A small fish in a women's club pond

By Jordan Blekking
Feb. 12, 2014

There's a women's club in my village – the Tukwatankane Women's Club – that I've been working with for a few months now.

blekking women's club
The Tukwatankane Women’s Club

There’s a women’s club in my village – the Tukwatankane Women’s Club – that I’ve been working with for a few months now. The club consists of some of the most physically imposing, strong willed and joyous women I’ve ever met. Tukwatankane means, “we’re united” in the local language, a fitting title for a group that formed to improve women’s lives – and livelihoods – through collaborative work opportunities.

At first I didn’t work with the group very much because they wanted me to help them to make fried pastries, a skill I knew a previous Volunteer had already taught them. But six months later they came to me and said they had a new idea: They wanted to build a fish pond. They had seen the production of my friend Mr. Nshimbi’s fish pond (the first and, until then, the only in the area) and wanted to build their own.

So I responded, “Absolutely. We start tomorrow.”

We didn’t start the next day, though. Instead, we had to meet with the whole group first to discuss how the project would be done. Plus, I had to formally join the women’s group – becoming the only male member.

We then mapped out the project and began the laborious process of constructing a fish pond in Central Africa where tools, strong backs and lots of hours of work must all come together.
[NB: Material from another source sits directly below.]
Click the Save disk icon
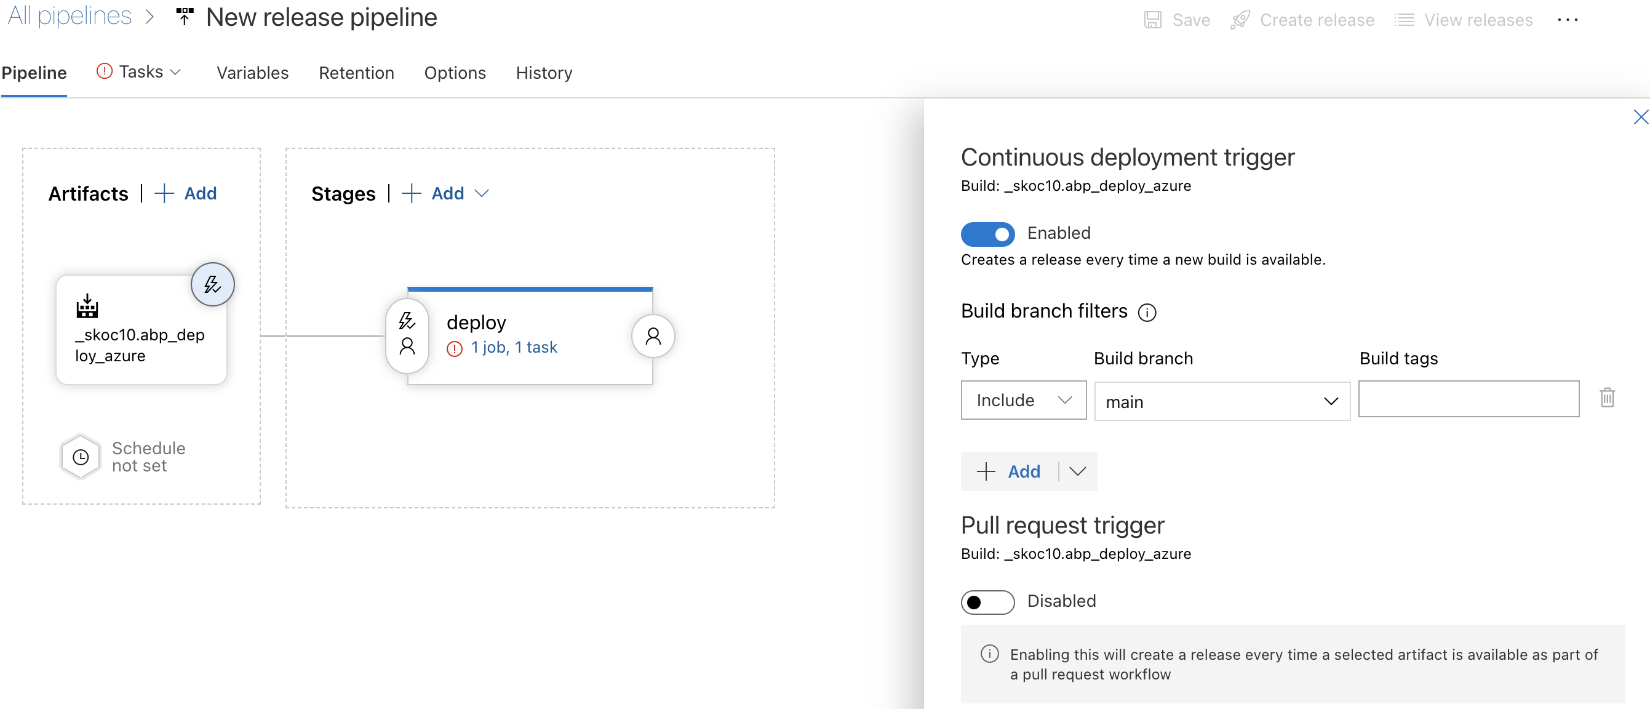[x=1152, y=20]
The actual structure was simple: earthen walls that slope down into the center to create an ideal place for the fish to breed. But the construction itself proved more complicated. I join my fellow members about twice a week to construct the pond. Some women dig out the soil chucks, almost like sod, and pile them where the rest of us then form a line, pass the pieces to one another and place them along the wall.

I’m always last in the line because the women seem to believe I have an engineer’s eye and build a better wall than most. It’s the easiest job, which is also why I believe they gave it to me – they don’t think I can do the work.

In truth, I probably couldn’t keep up if I were doing the digging. These women are far stronger than I: they’re sturdy, and their resiliency is impressive. I’m afraid I don’t have their mental or physical wherewithal.

So, they give me the easiest job and force me to sit when they believe I must be tired. I love working with them – they take care of me. They even help to pull me out of the knee-deep mud when my legs get stuck, which I hate to admit is about once every half hour.

When the women are out there, they’re free. They gossip, laugh and carry on without any worry. To them it isn’t only about work, it’s also their time for socializing. I don’t understand a lot of what they say, but I’m happy to be out in the bush, working with some tough “bamamas” and building a fish pond – one that will bring improvements to their lives.